Killer features¶

Pick and mix featurizers, predictors and similarity filters. Track your experiments in an easily-modifiable file.

We use Google’s gin-config, a “lightweight configuration framework for Python”. The featurizer, predictory and filter components of ADMET-XSpec can be found in the project root directory under ./configs:

├── configs
│   ...
│   ├── featurizers
│   ├── predictors
│   ├── sim_filters
│   ...

You can set up your own experiment by following our examples under ./configs/examples. Simply copy these .gin files and modify them, naming them whatever you like to track your experiments.

To understand more about how to configure ProcessingPipeline and produce a model, visit Guide 3.3: “Training and choosing your processing_plan”.

Add new data in whichever directory structure you like: provide it with a friendly_name, outline a set of basic facts about it, and be on your way.

The datasets we used for our experiments are in ./data/datasets, with the directory structure serving as an organizational aid. The source of truth about a dataset - including its friendly_name for locating it - can be found in its accompanying params.yaml file. Here’s an example:

AChE/mouse/binary_classification/params.yaml:

 friendly_name: "AChE_mouse_IC50"
 raw_or_derived: "raw"
 category: "AChE_IC50"
 is_chembl: true
 task_setting: "binary_classification"
 filter_criteria:
     Standard Units:
       - "nM"
     Standard Type:
      - "IC50"
threshold: null
threshold_source: "AChE_human_IC50"

Twelve lines of configuration isn’t bad at all! You can find guidance on configuring params.yaml in Guide 3.1: “Sourcing and setting up data”.
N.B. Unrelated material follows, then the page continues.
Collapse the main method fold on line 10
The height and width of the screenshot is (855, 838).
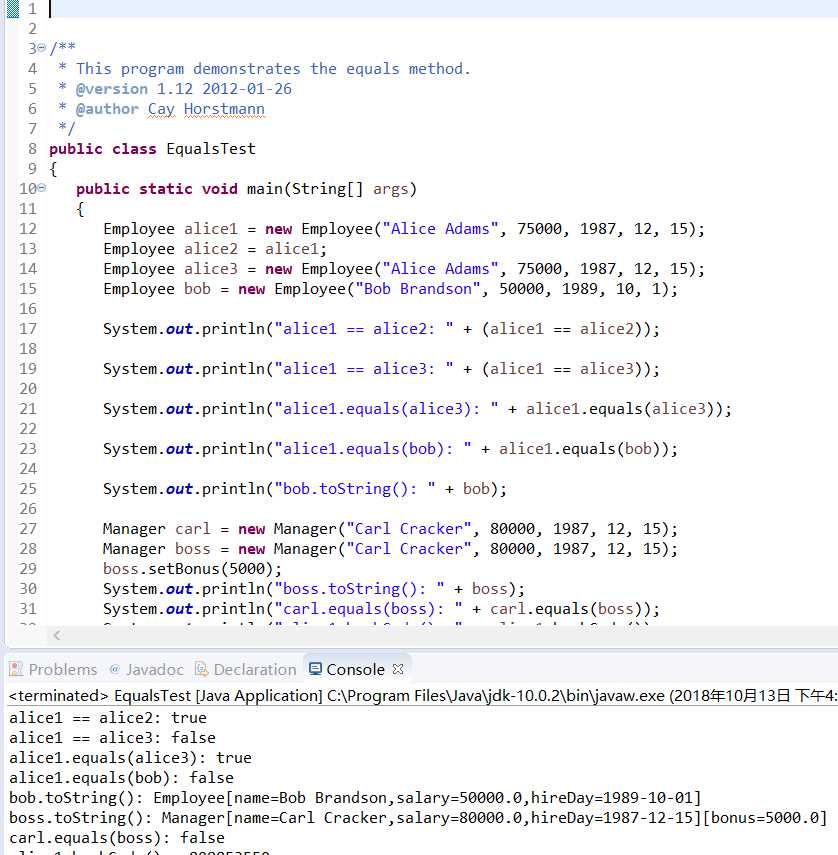click(41, 188)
Track splits, models, metrics, and logs. Every product of your ProcessingPipeline runs is stored in data/cache.

Let this tree ./data/cache output serve as an example:

├── models
│   └── LightGBM_clf_ecfp_featurizer_4b52a
│       └── scaffold_e4737_tanimoto_5p_filter_c2805_91da5
│           ├── hyperparams.yaml
│           ├── metrics.yaml
│           ├── model_final_refit.pkl
│           ├── model_metadata.yaml
│           ├── model.pkl
│           ├── operative_config.gin
│           └── training_log
│               └── console.log
└── splits
    ├── registry.txt
    ├── scaffold_e4737_tanimoto_5p_filter_c2805_660d3
    │   ├── console.log
    │   ├── operative_config.gin
    │   ├── test
    │   │   ├── data.csv
    │   │   └── params.yaml
    │   └── train
    │       ├── data.csv
    │       └── params.yaml

There are two subdirectories that interest us: models and splits.

The first contains trained models ready for use in InferencePipeline. The following files are also outputted:

Hyperparameters (of particular interest when running optimization; see Guide 3.3: “Training & choosing your processing plan”)
Metrics on the test set
Final model refits on the entire training data
Pipeline metadata related to ADMET-XSpec
The .gin config settings, referred to as an “operative_config”
The training log (i.e., the output of logging.info or whatever level you set)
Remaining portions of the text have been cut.